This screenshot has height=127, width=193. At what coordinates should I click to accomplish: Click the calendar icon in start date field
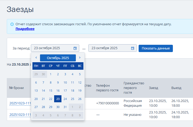(75, 48)
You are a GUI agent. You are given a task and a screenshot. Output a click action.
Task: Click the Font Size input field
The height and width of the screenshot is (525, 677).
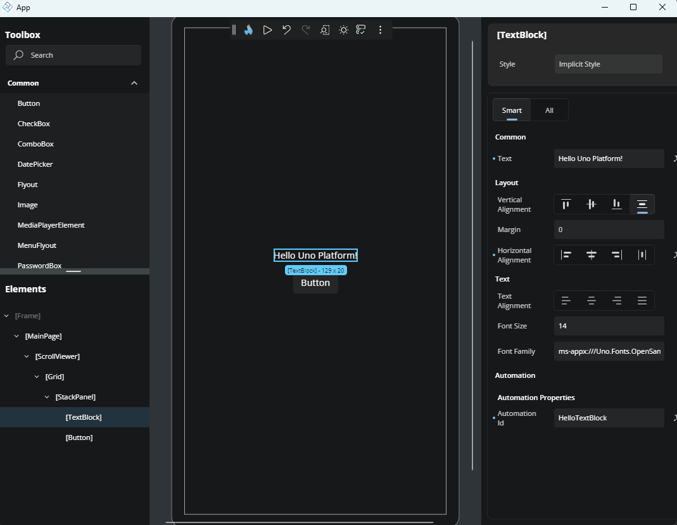click(609, 326)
● ● ● ● ● ● ●
■ **Exercise aim**: Give the data again exactly as written, with all pictures left out.

■ **Task output**:
This screenshot has height=127, width=193. At what coordinates should I click to accomplish: Click the calendar icon in start date field
(75, 48)
You are a GUI agent. You are given a task and a screenshot. Output a click action.
Task: Click the Font Size input field
The height and width of the screenshot is (525, 677).
click(609, 326)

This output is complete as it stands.